L’autorité judiciaire ou administrative peut aussi refuser d’ordonner le retour de l’enfant si elle constate que celui-ci s’oppose à son retour et qu’il a atteint un âge et une maturité où il se révèle approprié de tenir compte de cette opinion.

Dans l’appréciation des circonstances visées dans cet article, les autorités judiciaires ou administratives doivent tenir compte des informations fournies par l’Autorité centrale ou toute autre autorité compétente de l’État de la résidence habituelle de l’enfant sur sa situation sociale.»

 La réglementation nationale

13      En vertu de l’article 411, paragraphes 1 et 3, du code de procédure civile (Zakon o pravdnem postopku):

«1.      Au cours d’une procédure relative aux litiges matrimoniaux et aux litiges dans les relations entre les parents et les enfants, la juridiction peut adopter sur proposition d’une partie ou d’office des décisions provisoires sur la garde et l’entretien des enfants communs ainsi que des mesures provisoires sur le retrait ou la limitation des droits à avoir des contacts ou les modalités de l’exercice des contacts.

[…]

3.      Les décisions provisoires citées dans les paragraphes précédents sont adoptées d’après les dispositions de la loi régissant les mesures conservatoires.»

14      Aux termes de l’article 272, paragraphe 1, de la loi sur l’exécution et les mesures conservatoires (Zakon o izvršbi in zavarovanju, ci-après le «ZIZ»):

«Le tribunal adopte une décision provisoire pour la garantie des créances non monétaires si le créancier démontre de manière crédible que la créance existe ou que la créance naîtra à l’encontre du débiteur. Le créancier doit démontrer de manière crédible […] que la décision est nécessaire, qu’elle prévient l’emploi de la contrainte ou la survenance d’un préjudice difficilement réparable […].»

15      L’article 267 du ZIZ dispose:

«Une décision provisoire peut être adoptée avant l’ouverture d’une procédure judiciaire, durant la procédure, tout comme au terme de la procédure, aussi longtemps que l’exécution n’est pas réalisée.»

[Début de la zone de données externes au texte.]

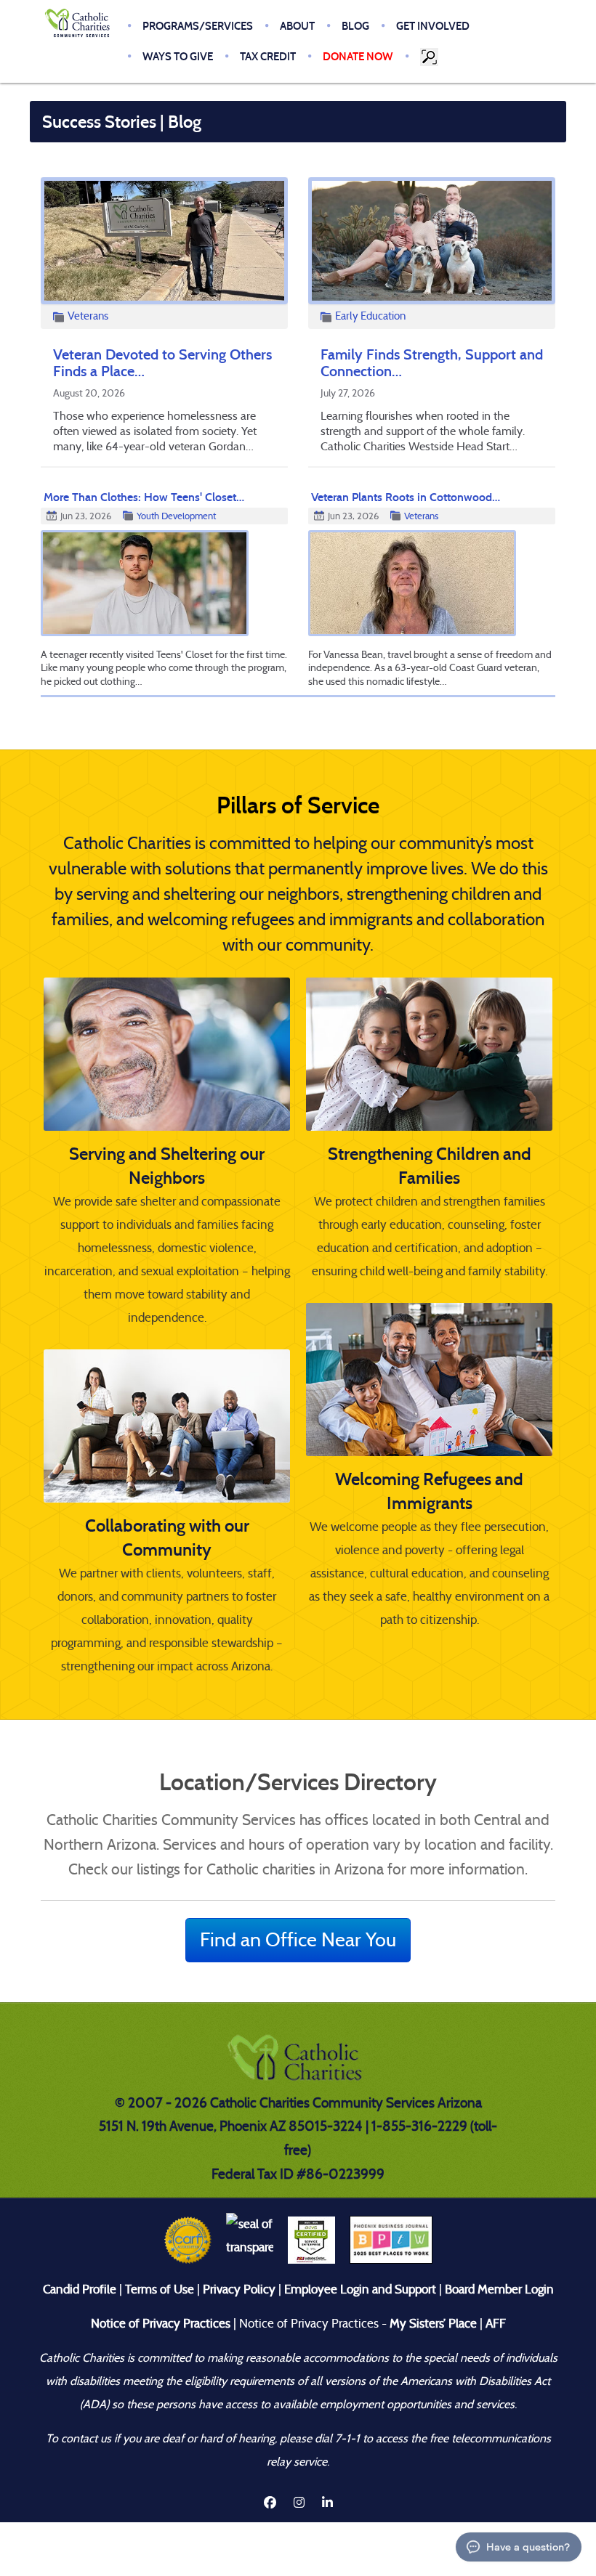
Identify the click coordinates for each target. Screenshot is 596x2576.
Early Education (370, 316)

16      En vertu de l’article 278, paragraphe 2, du ZIZ:

«Le tribunal met un terme à la procédure et annule les actes réalisés, également sur proposition du débiteur, si les circonstances en raison desquelles la mesure provisoire a été adoptée se sont modifiées ultérieurement et que la mesure n’est par conséquent plus nécessaire.»

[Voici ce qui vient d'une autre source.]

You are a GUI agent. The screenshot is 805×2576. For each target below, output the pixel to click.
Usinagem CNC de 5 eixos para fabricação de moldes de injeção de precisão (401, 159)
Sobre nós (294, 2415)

17      L’article 105, paragraphe 3, de la loi sur le mariage et les rapports familiaux (Zakon o zakonski zvezi in družinskih razmerjih) dispose:

«Si les parents, même avec l’aide du centre des affaires sociales, ne s’entendent pas sur la garde et l’éduction des enfants, le tribunal décide, sur la demande de l’un ou des deux parents, que tous les enfants seront confiés à la garde de l’un des deux ou bien que certains enfants seront confiés à la garde de l’un, les autres enfants à la garde de l’autre parent. Le tribunal peut également décider d’office que tous les enfants ou certains d’entre eux seront confiés à la garde de tiers […].»

 

 Le litige au principal et les questions préjudicielles

 

18      Mme Detiček, de nationalité slovène, et M. Sgueglia, époux en instance de divorce, ont résidé à Rome (Italie) pendant 25 ans. Leur fille Antonella est née le 6 septembre 1997.

19      Le 25 juillet 2007, la juridiction compétente à Tivoli (Italie) (ci-après «le Tribunal de Tivoli») saisi par les époux Detiček et Sgueglia d’une demande de divorce, portant également sur la garde d’Antonella, a confié provisoirement la garde exclusive de cette dernière à M. Sgueglia et ordonné son placement provisoire dans le foyer des Sœurs Calasantiennes à Rome.

20      Le même jour, Mme Detiček a quitté l’Italie avec sa fille Antonella pour se rendre en Slovénie, dans la ville de Zgornje Poljčane, où elles vivent toujours à l’heure actuelle.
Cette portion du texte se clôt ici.